L'annuncio di Micallef arriva dopo la conferma del Comitato paralimpico internazionale (Ipc) che sei atleti russi e quattro bielorussi potranno gareggiare con le loro bandiere nazionali ai Giochi paralimpici di Milano-Cortina. Saranno trattati come quelli di qualsiasi altro Paese, ha dichiarato l'Ipc all'agenzia di stampa Afp.
Agli atleti russi e bielorussi è stato vietato di gareggiare con le loro bandiere a Olimpiadi e Paralimpiadi dopo l'invasione dell'Ucraina da parte della Russia nel 2022.

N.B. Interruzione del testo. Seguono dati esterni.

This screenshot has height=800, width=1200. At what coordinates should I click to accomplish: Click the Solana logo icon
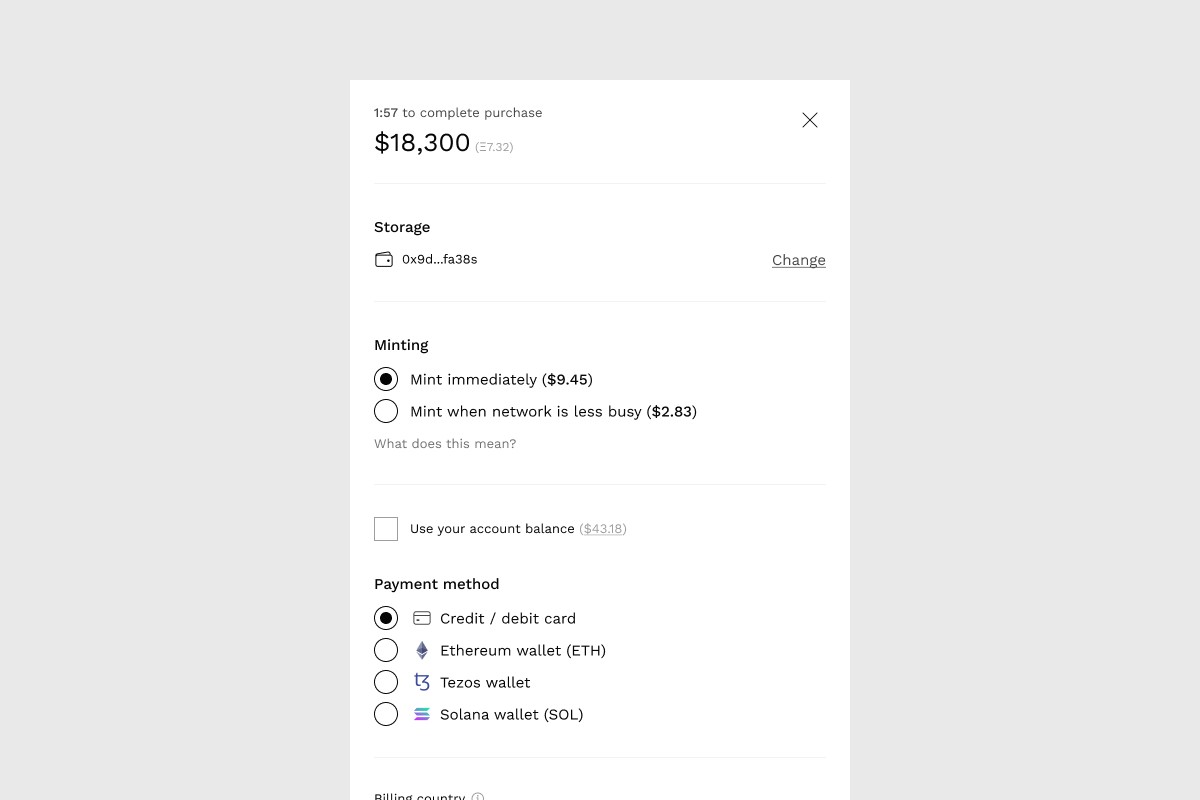click(x=422, y=714)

Sono tuttavia autorizzati a partecipare come "atleti neutrali individuali", una categoria che consente alle persone qualificate per i Giochi di gareggiare a determinate condizioni, tra cui non sostenere attivamente l'invasione e non essere sotto contratto con le forze armate russe o bielorusse o con le agenzie di sicurezza nazionale.
Queste condizioni sono state applicate ai Giochi Olimpici e Paralimpici di Parigi 2024 e sono anche le regole per le attuali Olimpiadi di Milano-Cortina, alle quali partecipano 13 atleti russi e sette bielorussi.

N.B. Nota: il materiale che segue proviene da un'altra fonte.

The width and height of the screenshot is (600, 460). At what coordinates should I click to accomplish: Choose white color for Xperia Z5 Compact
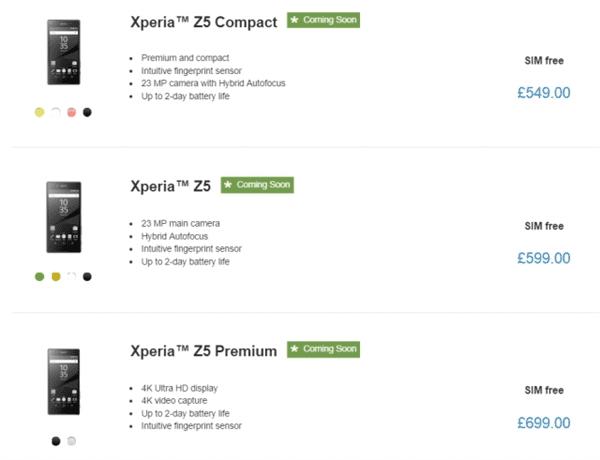click(55, 112)
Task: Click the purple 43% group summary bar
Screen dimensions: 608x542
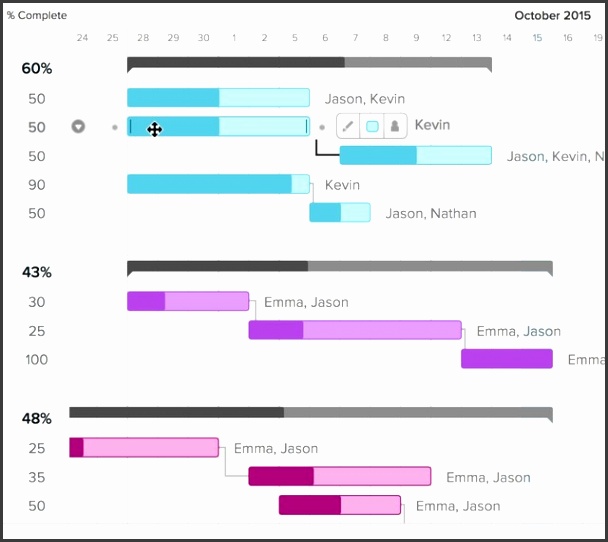Action: 339,267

Ma l'Ipc ha revocato la sospensione durante un'assemblea generale nel settembre 2024,mentre a dicembre il Tribunale amministrativo dello sport con sede a Losanna, in Svizzera, ha stabilito che l'esclusione degli atleti russi e bielorussi dalle qualificazioni violava lo statuto della Federazione internazionale di sci e snowboard.
L'Ipc ha quindi deciso di garantire degli "slot bipartiti" a sei russi (un uomo e una donna nello sci alpino paralimpico, un uomo e una donna nello sci di fondo paralimpico e due uomini nello snowboard paralimpico) e quattro bielorussi (un uomo e tre donne nello sci di fondo paralimpico).

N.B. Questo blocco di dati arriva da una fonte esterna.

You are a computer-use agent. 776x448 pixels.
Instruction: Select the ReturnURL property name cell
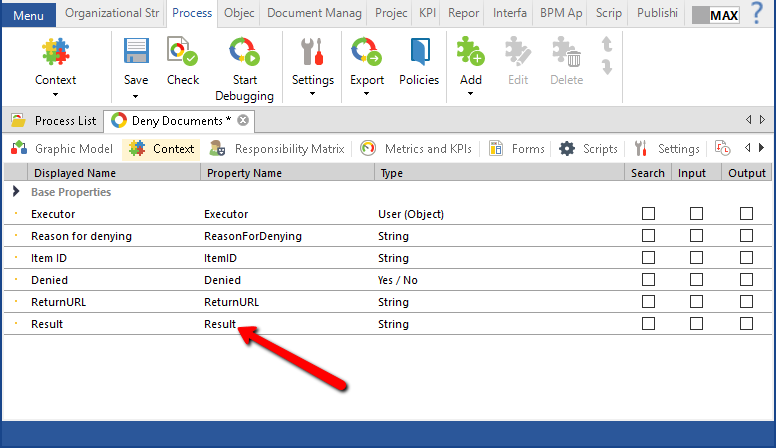pos(232,302)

Questi slot sono “assegnati ad atleti di alto livello che, per qualsiasi motivo, non sono riusciti a qualificarsi attraverso i canali ordinari”, ha dichiarato l’Ipc a Euronews.
“Di solito ciò avviene a causa di un infortunio o di una gravidanza, ma in questo caso è successo perché la Federazione Internazionale Sci e Snowboard non aveva consentito agli atleti russi e bielorussi di partecipare ai suoi eventi, fino alla decisione del Tribunale arbitrale dello sport”, ha affermato un portavoce.
Il commissario Micaleff ha contestato questa scelta, sostenendo che equivale a una sorta di wildcard, che ammette la partecipazione degli atleti senza passare per la qualificazione.
Anche i ministri degli Esteri di Lettonia e Lituania hanno criticato la decisione, invitando l’Ipc a riconsiderarla con urgenza.
Il ministro degli Esteri ucraino Andrii Sybiha ha scritto su X di aver incaricato gli ambasciatori dell’Ucraina di parlare con i funzionari nei Paesi ospitanti ed esortarli a non partecipare alla Cerimonia di apertura, a meno che la decisione non venga revocata.
La decisione finale di accreditare i dieci atleti per i Giochi Paralimpici Invernali spetta al Comitato Organizzatore Milano-Cortina 2026 e alle autorità nazionali italiane competenti, responsabili dei controlli sui loro precedenti e sulla sicurezza.